Posts that Mention the Name Andre

Name Quotes #101: Nick, Nylic, Honeysuckle

Singer/rapper Lil Nas X talking about his birth name [vid], Montero Hill, on The Tonight Show Starring Jimmy Fallon in early 2021:

Jimmy: So, where does Montero come from?

Nas: Ok, it’s slightly embarrassing, but not embarrassing. So my mom wanted the car, the Montero, you know? And she never got one…

Jimmy: What’s a Montero?

Nas: It’s a Mitsubishi. So, yeah, I’m named after a car.

From the 2004 book The Agassi Story, in which Andre Agassi‘s father, Emanoul, recounts renting a room on his first night in America (after emigrating from Armenia):

“Name?” asked the clerk.

Names are so important; they have so much to do with an individual’s personality, with what kind of person he or she becomes. Take the name Phil. Have you ever met a Phil who wasn’t easygoing? My oldest son is named Phil, Phillip, and that’s just what he is: Easygoing. Or consider the name Andre. It’s an aggressive name, a flamboyant name, and that’s just how my son Andre turned out to be.

So I thought a moment, and answered “Mike Agassi.” Mike was a simple name and I liked it. It sounded American. Honorable. More importantly, it was a name I could spell.

From an article about professional baseball player Nick Solak in the Dallas News:

Nick Solak is named after a sports bar.

[…]

Back in the 1980s, Nick’s Sports Page sat on the triangular plot of land where Chicago Road and Lincoln Avenue intersected in Dolton, Ill., one of those working-class suburbs on the South Side of Chicago. The exterior featured shaker shingles, chocolate-stained diagonal sheathing and baseball bats for door handles. On Feb. 5, 1985, it hosted Carlton Fisk Night, where patrons could meet the White Sox catcher, whose work ethic screamed South Sider, even if he actually grew up in New England.

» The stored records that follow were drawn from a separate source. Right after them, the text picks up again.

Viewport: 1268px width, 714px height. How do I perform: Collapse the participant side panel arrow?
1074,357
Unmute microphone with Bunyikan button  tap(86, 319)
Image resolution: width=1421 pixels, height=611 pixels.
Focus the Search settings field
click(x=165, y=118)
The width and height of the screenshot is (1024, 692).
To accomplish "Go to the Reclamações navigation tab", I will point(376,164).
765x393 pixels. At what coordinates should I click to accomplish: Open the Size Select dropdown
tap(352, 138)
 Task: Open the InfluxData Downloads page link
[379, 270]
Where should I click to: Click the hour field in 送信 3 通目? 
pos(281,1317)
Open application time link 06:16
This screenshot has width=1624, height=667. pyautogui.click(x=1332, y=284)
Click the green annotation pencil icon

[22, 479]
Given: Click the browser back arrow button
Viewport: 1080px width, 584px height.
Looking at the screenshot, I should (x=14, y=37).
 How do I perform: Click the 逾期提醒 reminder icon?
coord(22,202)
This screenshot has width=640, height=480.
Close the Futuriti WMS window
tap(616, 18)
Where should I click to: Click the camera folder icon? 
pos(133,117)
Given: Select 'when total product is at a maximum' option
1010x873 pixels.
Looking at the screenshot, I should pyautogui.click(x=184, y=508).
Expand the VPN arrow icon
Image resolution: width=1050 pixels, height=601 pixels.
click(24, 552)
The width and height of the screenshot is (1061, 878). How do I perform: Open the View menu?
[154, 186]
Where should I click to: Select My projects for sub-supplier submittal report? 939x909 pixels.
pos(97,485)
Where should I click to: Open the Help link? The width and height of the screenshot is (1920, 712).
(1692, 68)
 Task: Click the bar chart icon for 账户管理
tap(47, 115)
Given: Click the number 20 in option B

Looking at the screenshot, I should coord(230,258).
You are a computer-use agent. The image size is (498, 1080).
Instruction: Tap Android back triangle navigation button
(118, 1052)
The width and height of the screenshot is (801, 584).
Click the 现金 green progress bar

Nobody recalls if South Siders Mark Solak or Roseann, née Pawlak, took home Fisk’s autograph, but they did take home each other’s phone numbers. Four years later, they were married. And when they were about to start a family in 1995, Nick — OK, officially, Nicholas — was the clear choice for a boy. They both liked the name. Plus, it had sentimental value as a nod to their South Side roots.

From a 2013 article about actress Honeysuckle Weeks in the Independent:

With the names Honeysuckle Weeks and Charity Wakefield starring in the UK premiere production of These Shining Lives directed by Loveday Ingram, you can only imagine what rehearsals are like. It sounds as if they should all be in a Jilly Cooper novel – not a hard-hitting play about employees’ rights in the workplace.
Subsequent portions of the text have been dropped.